The new gallery, called London, Sugar & Slavery, will reveal how London’s involvement in slavery has shaped the capital since the 17th century, and will challenge what people think they know about the transatlantic slave trade. It will debunk the myth that London was a minor player in the trade by showing that it funded much of the city’s industrial and financial success.

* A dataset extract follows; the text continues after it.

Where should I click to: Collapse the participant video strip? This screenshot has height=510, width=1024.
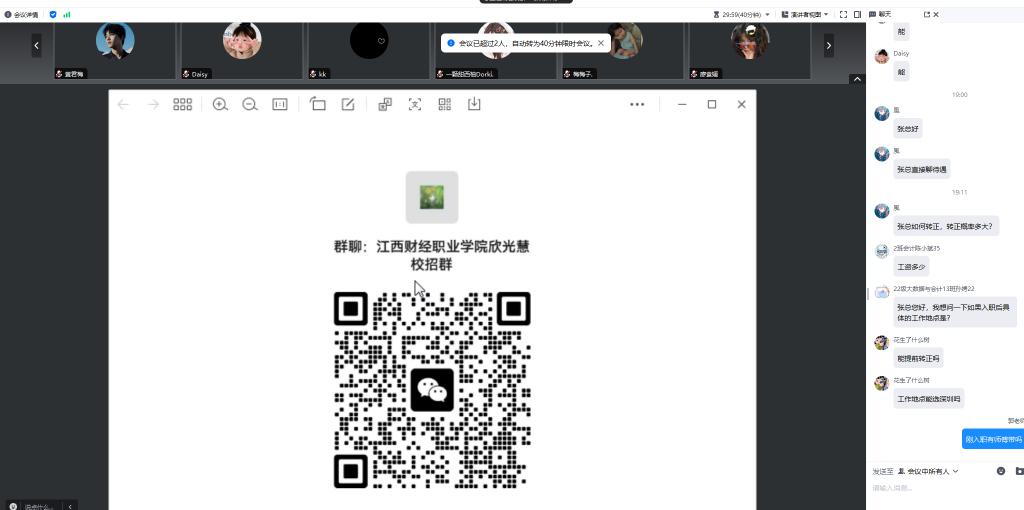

From Jamaica Road to the Bank of England, from the merchant houses of Blackheath to the nation’s art collections, profits from this most lucrative trade shaped the metropolis.
London, Sugar & Slavery will show it was not just a few evangelical parliamentarians who abolished the transatlantic slave trade, but a widespread grass roots movement that included people freed from enslavement who wrote about their experiences, thousands of ordinary citizens who lobbied collectively and women who campaigned with their purses by boycotting sugar that had been produced by enslaved Africans.
The gallery will reveal an untold history, which joins the dots between ordinary Londoners with a taste for the sweeter things in life, arch-capitalism, despoiled West African civilizations and the thriving multicultural city we enjoy today. 
Visitors will find themselves questioning the real motivations behind the abolition legislation, discovering Britain’s continuing relationship with its West Indian colonies and be challenged to think about the long term effects of the slave trade on London and Londoners today.
Personal accounts, film, music, interactives and over 140 objects will bring home the complexities and humanity of the issues around the roaring trade in sugar and humans, slave resistance and the abolition campaign, and the legacies of the enduring relationship between London and the Caribbean.
An immersive sound and light experience, will encourage visitors to consider the meaning of enslavement and freedom both in terms of the transatlantic slave trade and for us all today, whilst spaces in the gallery are given over to community projects especially designed to involve Londoners of all ages and backgrounds in a story that binds us all.
The gallery will challenge what people think they know about the transatlantic slave trade and show how this terrible traffic made the London we know today.